* **Exercise 1**: Reproduce the part of the passage about taking one more step, starting with "Just like life" and going on through "in your achievement.".

Friday, September 8, 2017

One more step, one more breath

All you need to avoid a fall is to take one more step, then another, and then another. You should be bothered about just one more step, forget about miles and more miles, these are meaningless without your step. One more step keeps you the journeyman. It means you are right there, still moving, still fighting. Victory is always alive as long as you are ready to take one more step.
Just like life means one more breath, living means one more step. Don’t fall, take at least one more step, then another, only this much. That’s all you have to do for life and living: one more breath, one more step. And your one more step becomes more significant than the endless miles and still more miles. Your step defines miles not the vice versa. One more breath, one more step. And you retain your chances to reach somewhere, where you surprise yourself the most in your achievement.

* **Entries shown**:

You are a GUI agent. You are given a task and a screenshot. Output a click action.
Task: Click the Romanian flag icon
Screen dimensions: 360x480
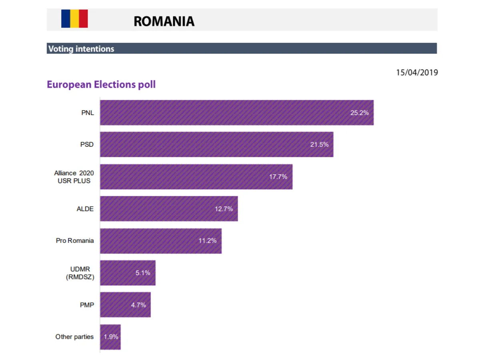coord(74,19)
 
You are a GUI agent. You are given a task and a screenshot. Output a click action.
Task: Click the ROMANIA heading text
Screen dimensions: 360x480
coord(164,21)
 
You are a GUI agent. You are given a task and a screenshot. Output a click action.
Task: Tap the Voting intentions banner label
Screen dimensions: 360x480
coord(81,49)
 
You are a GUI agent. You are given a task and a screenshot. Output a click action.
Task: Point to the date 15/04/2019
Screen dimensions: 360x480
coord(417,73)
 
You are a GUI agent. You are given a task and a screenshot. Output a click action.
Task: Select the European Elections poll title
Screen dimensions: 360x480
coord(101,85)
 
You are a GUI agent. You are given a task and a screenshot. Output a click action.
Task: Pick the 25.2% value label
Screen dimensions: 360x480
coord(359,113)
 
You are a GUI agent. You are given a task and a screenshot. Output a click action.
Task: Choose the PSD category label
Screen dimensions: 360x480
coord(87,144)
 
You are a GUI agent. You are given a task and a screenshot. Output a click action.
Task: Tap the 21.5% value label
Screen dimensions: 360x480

...

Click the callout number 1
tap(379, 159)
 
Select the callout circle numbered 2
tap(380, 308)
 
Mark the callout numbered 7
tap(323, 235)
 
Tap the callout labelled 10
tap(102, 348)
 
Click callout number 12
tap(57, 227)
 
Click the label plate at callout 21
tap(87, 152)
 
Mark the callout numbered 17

---

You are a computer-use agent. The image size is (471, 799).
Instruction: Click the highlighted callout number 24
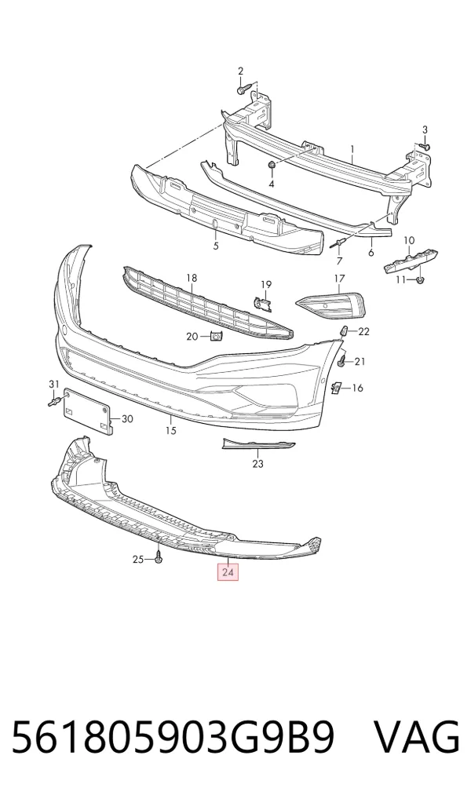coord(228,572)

* **Exercise 2**: Collect every line of the records that contains the string "value".

* **Solution 1**:
Just like life means one more breath, living means one more step. Don’t fall, take at least one more step, then another, only this much. That’s all you have to do for life and living: one more breath, one more step. And your one more step becomes more significant than the endless miles and still more miles. Your step defines miles not the vice versa. One more breath, one more step. And you retain your chances to reach somewhere, where you surprise yourself the most in your achievement.

* **Solution 2**:
Task: Pick the 25.2% value label
Task: Tap the 21.5% value label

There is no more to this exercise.